The collapse of the so-called stablecoin Terra-Luna was at the heart of the 2022 crypto crash that wiped out nearly $2 trillion from the market, resulting not only in the catastrophic collapse of billion-dollar crypto ventures like FTX but also in wiping out people's entire life savings. thin air
What's more, as The Wall Street Journal As reported last year, stablecoins are a favorite financing tool of organized crime and terrorist groups, who use the idle digital currency to launder cash, traffic drugs and even people.
And above all, there are too many conflicts of interest to enumerate.
If elected, Trump has already promised to reduce crypto regulations and bring digital currencies into the mainstream American economic fold. WLFI would capitalize on those pro-crypto regulatory changes, thus putting a sitting president in a position to support a potentially profitable family business through the power of the federal government. And like Trump's Truth Social meme stock, WLFIO will offer an obvious new avenue for the Trump family's favors, as wealthy operators looking to siphon off money can simply invest in the Trump sons' stablecoins.

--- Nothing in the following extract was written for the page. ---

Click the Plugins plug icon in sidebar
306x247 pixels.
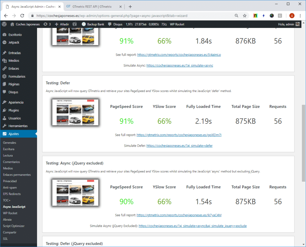[4, 110]
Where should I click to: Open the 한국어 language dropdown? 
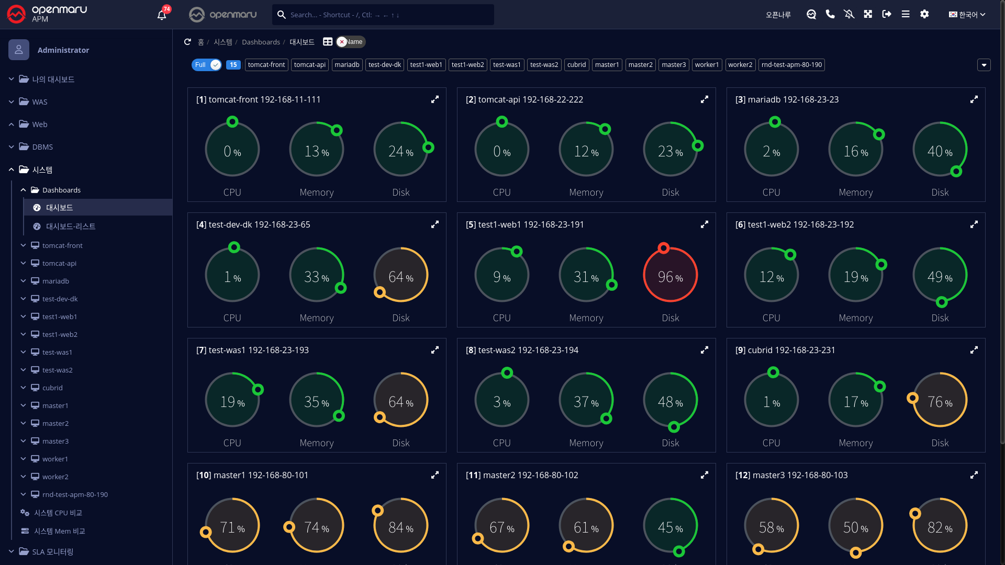[x=967, y=15]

Some of the non-Trump family characters involved in the project are reportedly too creepy to even make up. as Bloomberg News According to the report, a key WLFI “dealmaker” is a man named Chase Hero, a former cologne cleanse salesman who said in a 2018 YouTube video — while driving in a Rolls-Royce — that “you're literally selling shit in a can. Can, urine, covered in human skin, for a billion dollars if the story is right, because people will buy it.”
“I'm not going to question the right and wrong of all that,” Herro added. Obviously the kind of people you want involved in the American economy.
WLFI defended its stablecoin efforts in an X post this month as a way to ensure the “dominance” of the US dollar and maintain America's financial leadership on the international stage. In the same thread, the agency claims without evidence that the US dollar is actively under attack by an unnamed “foreign-nation state”. But economic experts overwhelmingly agree that the scaremongering claims surrounding the supposed imminent collapse of the US dollar are exaggerated and that it may take decades to knock the US dollar off its peak.
Through one lens, Trump's very public support for WLFI is the latest example of the former president using his campaign to promote personal or family businesses. In addition to standard campaign merch, he's selling less-common gold shoes for about $500, as well as $299 pairs of “Trump Crypto President” low-tops in a “Bitcoin Orange” shade; own $99 NFTs; Adopt a $59.99 “Patriot” Bible; and a recently published coffee table book in which he threatens to jail Meta CEO Mark Zuckerberg, available for $99 (although you can get a signed edition for $499.)
But the implications of WLFI are far more serious than expensive Bibles and random junk.
In addition to being used to finance illegal activities around the world, stablecoins have proven to be anything but stable. Couple that with the obvious risk of corruption that the Trump family's involvement in the crypto world should the former president retake the Oval Office, and WLFI's project is just as dangerous as bankruptcy.